**Data excerpts**
● ● ● ● ● ● ●

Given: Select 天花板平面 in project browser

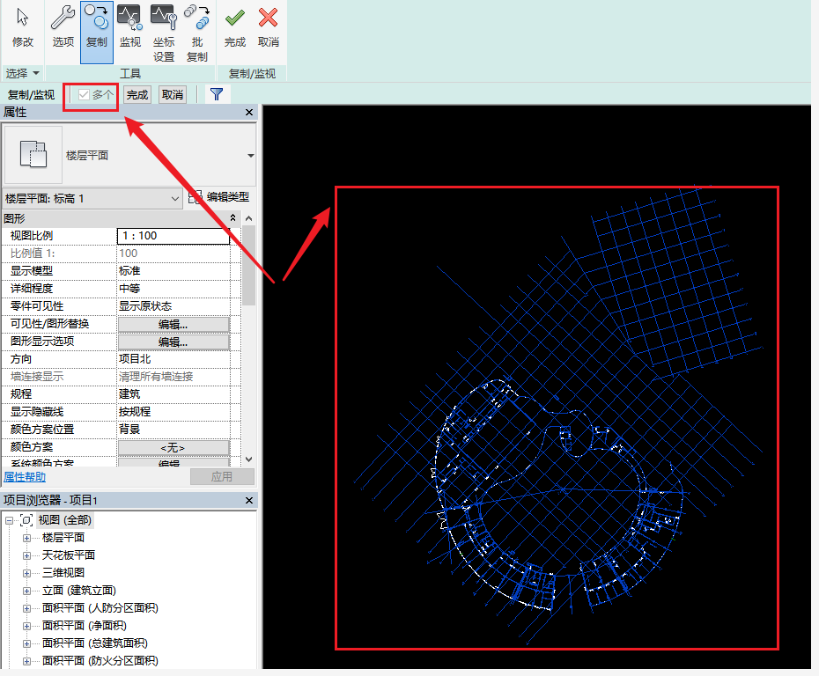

● ● ● ● ● ● ●

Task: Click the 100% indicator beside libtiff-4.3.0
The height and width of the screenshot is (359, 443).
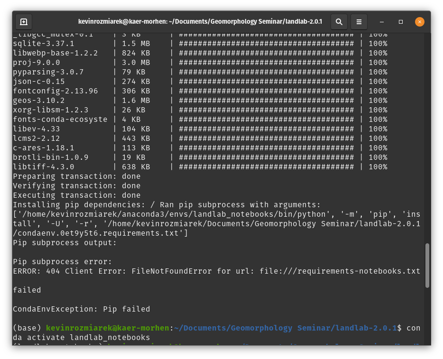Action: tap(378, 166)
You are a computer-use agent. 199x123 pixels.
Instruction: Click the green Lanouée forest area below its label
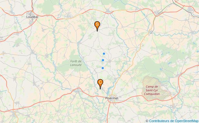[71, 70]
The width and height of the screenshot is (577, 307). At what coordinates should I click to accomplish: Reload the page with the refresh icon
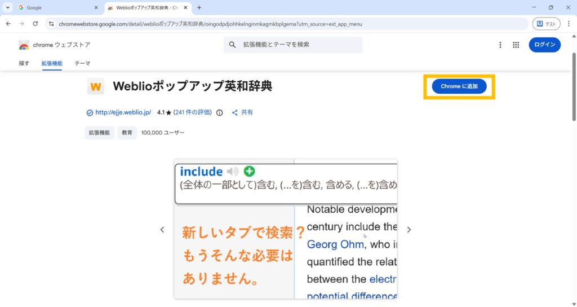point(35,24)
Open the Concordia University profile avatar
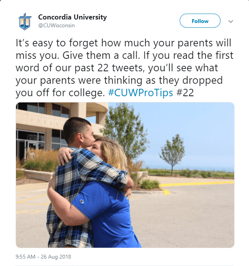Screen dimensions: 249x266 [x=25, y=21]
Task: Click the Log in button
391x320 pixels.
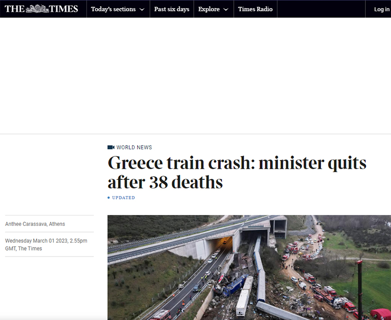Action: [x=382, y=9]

● ● ● ● ● ● ●

Find each line in the data above that contains the string "screenshot" and copy those lines in full. Treat uppercase and lowercase letters as different.

The height and width of the screenshot is (359, 443).
The width and height of the screenshot is (577, 307). At what coordinates should I click to accomplish: Reload the page with the refresh icon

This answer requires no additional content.